(A run of entries)
──────

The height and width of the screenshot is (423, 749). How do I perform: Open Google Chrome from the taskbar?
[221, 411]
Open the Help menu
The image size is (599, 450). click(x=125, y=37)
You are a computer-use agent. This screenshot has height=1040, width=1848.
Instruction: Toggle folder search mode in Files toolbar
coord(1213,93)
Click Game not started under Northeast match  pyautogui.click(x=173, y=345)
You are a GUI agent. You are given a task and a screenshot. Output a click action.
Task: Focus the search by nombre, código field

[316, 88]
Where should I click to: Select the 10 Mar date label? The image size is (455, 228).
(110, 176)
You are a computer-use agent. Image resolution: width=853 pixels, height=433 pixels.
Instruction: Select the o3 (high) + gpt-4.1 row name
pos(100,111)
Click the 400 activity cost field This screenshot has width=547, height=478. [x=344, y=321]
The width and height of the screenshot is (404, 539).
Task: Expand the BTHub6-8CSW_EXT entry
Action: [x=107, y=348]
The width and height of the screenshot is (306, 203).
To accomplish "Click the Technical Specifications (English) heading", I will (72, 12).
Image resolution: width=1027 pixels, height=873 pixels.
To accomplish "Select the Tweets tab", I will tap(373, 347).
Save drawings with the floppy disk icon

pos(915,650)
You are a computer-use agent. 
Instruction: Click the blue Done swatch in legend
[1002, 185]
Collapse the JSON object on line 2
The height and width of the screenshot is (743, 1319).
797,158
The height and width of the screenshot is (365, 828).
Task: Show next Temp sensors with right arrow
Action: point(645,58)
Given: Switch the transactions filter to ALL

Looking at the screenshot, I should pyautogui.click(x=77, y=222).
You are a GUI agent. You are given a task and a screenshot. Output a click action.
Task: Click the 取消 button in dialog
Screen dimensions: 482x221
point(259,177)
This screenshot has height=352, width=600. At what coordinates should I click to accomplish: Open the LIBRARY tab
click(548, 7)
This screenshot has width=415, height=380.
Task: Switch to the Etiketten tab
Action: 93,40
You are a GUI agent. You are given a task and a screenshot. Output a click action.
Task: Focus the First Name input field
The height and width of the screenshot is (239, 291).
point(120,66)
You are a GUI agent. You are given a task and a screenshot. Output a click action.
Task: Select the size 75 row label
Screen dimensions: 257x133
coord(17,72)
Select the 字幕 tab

──────

Requirements: Rewrite the part of the entries that opens with the line containing "You are a computer-use agent. This" and closes with the line containing "Action: [x=107, y=348]" as a numbered list, one line per item, skipping blank lines. Include both of those lines.

The reply:
1. You are a computer-use agent. This screenshot has height=1040, width=1848.
2. Instruction: Toggle folder search mode in Files toolbar
3. coord(1213,93)
4. Click Game not started under Northeast match  pyautogui.click(x=173, y=345)
5. You are a GUI agent. You are given a task and a screenshot. Output a click action.
6. Task: Focus the search by nombre, código field
7. [316, 88]
8. Where should I click to: Select the 10 Mar date label? The image size is (455, 228).
9. (110, 176)
10. You are a computer-use agent. Image resolution: width=853 pixels, height=433 pixels.
11. Instruction: Select the o3 (high) + gpt-4.1 row name
12. pos(100,111)
13. Click the 400 activity cost field This screenshot has width=547, height=478. [x=344, y=321]
14. The width and height of the screenshot is (404, 539).
15. Task: Expand the BTHub6-8CSW_EXT entry
16. Action: [x=107, y=348]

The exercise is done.